作者： 负雪明烛 id： fuxuemingzhu 个人博客： http://fuxuemingzhu.cn/

---

@TOC

题目地址：https://leetcode.com/problems/range-sum-query-immutable/description/

题目描述

Given an integer array nums, find the sum of the elements between indices i and j (i ≤ j), inclusive.

Example:
Given nums = [-2, 0, 3, -5, 2, -1]

sumRange(0, 2) -> 1
sumRange(2, 5) -> -1
sumRange(0, 5) -> -3

Note:

• You may assume that the array does not change.
• There are many calls to sumRange function.

解题方法

保存累积和

可以直接用切片求和的方法做，也能A，但是效率太慢。

下面这个方式可以先把sums求出来，然后再调用的时候直接右边的sums-左边的sums即可得到结果。

class NumArray(object):

    def __init__(self, nums):
        """
        :type nums: List[int]
        """
        self.sums = [0] * len(nums)
        total = 0
        for i, num in enumerate(nums):
            total += num
            self.sums[i] = total
        

    def sumRange(self, i, j):
        """
        :type i: int
        :type j: int
        :rtype: int
        """
        if i == 0:
            return self.sums[j]
        else:
            return self.sums[j] - self.sums[i - 1]

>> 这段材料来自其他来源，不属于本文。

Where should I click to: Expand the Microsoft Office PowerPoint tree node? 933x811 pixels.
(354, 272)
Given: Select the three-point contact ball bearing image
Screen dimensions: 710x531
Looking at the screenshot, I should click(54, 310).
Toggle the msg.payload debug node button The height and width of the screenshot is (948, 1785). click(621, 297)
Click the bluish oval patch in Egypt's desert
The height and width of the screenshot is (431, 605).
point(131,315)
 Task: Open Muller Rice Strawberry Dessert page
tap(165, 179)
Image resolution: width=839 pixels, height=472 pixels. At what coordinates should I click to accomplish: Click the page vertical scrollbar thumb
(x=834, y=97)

# Your NumArray object will be instantiated and called as such:
# obj = NumArray(nums)
# param_1 = obj.sumRange(i,j)

如果多用一个元素放在开头，那么上面的这个代码可以简化。

class NumArray(object):

    def __init__(self, nums):
        """
        :type nums: List[int]
        """
        N = len(nums)
        self.sums = [0] * (N + 1)
        for i in range(1, N + 1):
            self.sums[i] = self.sums[i - 1] + nums[i - 1]

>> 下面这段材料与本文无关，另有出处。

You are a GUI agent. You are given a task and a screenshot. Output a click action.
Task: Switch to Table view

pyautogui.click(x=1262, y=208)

    def sumRange(self, i, j):
        """
        :type i: int
        :type j: int
        :rtype: int
        """
        return self.sums[j + 1] - self.sums[i]


# Your NumArray object will be instantiated and called as such:
# obj = NumArray(nums)
# param_1 = obj.sumRange(i,j)

日期

2018 年 2 月 4 日 2018 年 11 月 24 日 —— 周六快乐